• [TASK REQUIREMENTS]
Output all of the entries exactly as written.

[Records from a data collection]
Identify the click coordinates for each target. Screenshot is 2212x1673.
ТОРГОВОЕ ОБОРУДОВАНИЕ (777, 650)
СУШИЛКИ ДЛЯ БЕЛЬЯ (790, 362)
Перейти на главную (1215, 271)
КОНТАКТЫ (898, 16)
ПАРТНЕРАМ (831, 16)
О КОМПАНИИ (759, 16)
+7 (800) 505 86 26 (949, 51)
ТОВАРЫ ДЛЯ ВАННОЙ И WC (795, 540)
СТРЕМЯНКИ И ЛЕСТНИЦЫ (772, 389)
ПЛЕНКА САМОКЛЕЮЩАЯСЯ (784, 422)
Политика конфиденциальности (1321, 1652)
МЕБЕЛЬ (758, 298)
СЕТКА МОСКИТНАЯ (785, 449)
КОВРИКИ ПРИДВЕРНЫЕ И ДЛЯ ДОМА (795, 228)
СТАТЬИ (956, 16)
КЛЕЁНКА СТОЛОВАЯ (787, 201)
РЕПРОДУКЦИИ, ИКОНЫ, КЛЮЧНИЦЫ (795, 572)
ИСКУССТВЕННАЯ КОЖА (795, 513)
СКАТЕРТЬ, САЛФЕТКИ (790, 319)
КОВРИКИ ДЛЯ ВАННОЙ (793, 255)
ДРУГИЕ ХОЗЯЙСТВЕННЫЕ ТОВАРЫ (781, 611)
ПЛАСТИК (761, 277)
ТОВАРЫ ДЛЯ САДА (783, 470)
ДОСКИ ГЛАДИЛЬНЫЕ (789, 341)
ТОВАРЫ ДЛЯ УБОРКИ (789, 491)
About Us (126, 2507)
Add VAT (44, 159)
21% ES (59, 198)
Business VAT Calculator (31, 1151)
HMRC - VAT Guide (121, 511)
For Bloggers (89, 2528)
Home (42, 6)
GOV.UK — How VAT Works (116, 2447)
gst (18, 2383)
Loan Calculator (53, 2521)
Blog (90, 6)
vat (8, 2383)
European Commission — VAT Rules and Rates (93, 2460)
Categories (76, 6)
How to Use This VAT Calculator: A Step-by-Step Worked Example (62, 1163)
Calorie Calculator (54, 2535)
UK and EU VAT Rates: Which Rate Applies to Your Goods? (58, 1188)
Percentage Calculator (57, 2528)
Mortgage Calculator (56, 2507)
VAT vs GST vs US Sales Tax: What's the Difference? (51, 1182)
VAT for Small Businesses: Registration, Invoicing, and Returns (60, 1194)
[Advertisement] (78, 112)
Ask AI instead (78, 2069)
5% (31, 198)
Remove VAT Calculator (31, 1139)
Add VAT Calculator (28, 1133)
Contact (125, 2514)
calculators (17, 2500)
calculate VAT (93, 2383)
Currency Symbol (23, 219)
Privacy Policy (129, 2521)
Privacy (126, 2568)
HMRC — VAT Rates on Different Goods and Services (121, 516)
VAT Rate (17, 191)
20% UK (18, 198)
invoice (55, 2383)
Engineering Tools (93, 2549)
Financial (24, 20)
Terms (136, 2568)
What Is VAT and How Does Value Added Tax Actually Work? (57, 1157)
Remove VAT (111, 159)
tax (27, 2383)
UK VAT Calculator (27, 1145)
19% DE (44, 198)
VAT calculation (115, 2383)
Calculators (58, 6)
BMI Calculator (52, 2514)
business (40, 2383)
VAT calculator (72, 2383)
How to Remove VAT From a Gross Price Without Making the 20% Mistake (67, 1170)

• [WRITTEN REPLY]
Identify the click coordinates for each target. Screenshot is 2212x1673.
ТОРГОВОЕ ОБОРУДОВАНИЕ (777, 650)
СУШИЛКИ ДЛЯ БЕЛЬЯ (790, 362)
Перейти на главную (1215, 271)
КОНТАКТЫ (898, 16)
ПАРТНЕРАМ (831, 16)
О КОМПАНИИ (759, 16)
+7 (800) 505 86 26 (949, 51)
ТОВАРЫ ДЛЯ ВАННОЙ И WC (795, 540)
СТРЕМЯНКИ И ЛЕСТНИЦЫ (772, 389)
ПЛЕНКА САМОКЛЕЮЩАЯСЯ (784, 422)
Политика конфиденциальности (1321, 1652)
МЕБЕЛЬ (758, 298)
СЕТКА МОСКИТНАЯ (785, 449)
КОВРИКИ ПРИДВЕРНЫЕ И ДЛЯ ДОМА (795, 228)
СТАТЬИ (956, 16)
КЛЕЁНКА СТОЛОВАЯ (787, 201)
РЕПРОДУКЦИИ, ИКОНЫ, КЛЮЧНИЦЫ (795, 572)
ИСКУССТВЕННАЯ КОЖА (795, 513)
СКАТЕРТЬ, САЛФЕТКИ (790, 319)
КОВРИКИ ДЛЯ ВАННОЙ (793, 255)
ДРУГИЕ ХОЗЯЙСТВЕННЫЕ ТОВАРЫ (781, 611)
ПЛАСТИК (761, 277)
ТОВАРЫ ДЛЯ САДА (783, 470)
ДОСКИ ГЛАДИЛЬНЫЕ (789, 341)
ТОВАРЫ ДЛЯ УБОРКИ (789, 491)
About Us (126, 2507)
Add VAT (44, 159)
21% ES (59, 198)
Business VAT Calculator (31, 1151)
HMRC - VAT Guide (121, 511)
For Bloggers (89, 2528)
Home (42, 6)
GOV.UK — How VAT Works (116, 2447)
gst (18, 2383)
Loan Calculator (53, 2521)
Blog (90, 6)
vat (8, 2383)
European Commission — VAT Rules and Rates (93, 2460)
Categories (76, 6)
How to Use This VAT Calculator: A Step-by-Step Worked Example (62, 1163)
Calorie Calculator (54, 2535)
UK and EU VAT Rates: Which Rate Applies to Your Goods? (58, 1188)
Percentage Calculator (57, 2528)
Mortgage Calculator (56, 2507)
VAT vs GST vs US Sales Tax: What's the Difference? (51, 1182)
VAT for Small Businesses: Registration, Invoicing, and Returns (60, 1194)
[Advertisement] (78, 112)
Ask AI instead (78, 2069)
5% (31, 198)
Remove VAT Calculator (31, 1139)
Add VAT Calculator (28, 1133)
Contact (125, 2514)
calculators (17, 2500)
calculate VAT (93, 2383)
Currency Symbol (23, 219)
Privacy Policy (129, 2521)
Privacy (126, 2568)
HMRC — VAT Rates on Different Goods and Services (121, 516)
VAT Rate (17, 191)
20% UK (18, 198)
invoice (55, 2383)
Engineering Tools (93, 2549)
Financial (24, 20)
Terms (136, 2568)
What Is VAT and How Does Value Added Tax Actually Work? (57, 1157)
Remove VAT (111, 159)
tax (27, 2383)
UK VAT Calculator (27, 1145)
19% DE (44, 198)
VAT calculation (115, 2383)
Calculators (58, 6)
BMI Calculator (52, 2514)
business (40, 2383)
VAT calculator (72, 2383)
How to Remove VAT From a Gross Price Without Making the 20% Mistake (67, 1170)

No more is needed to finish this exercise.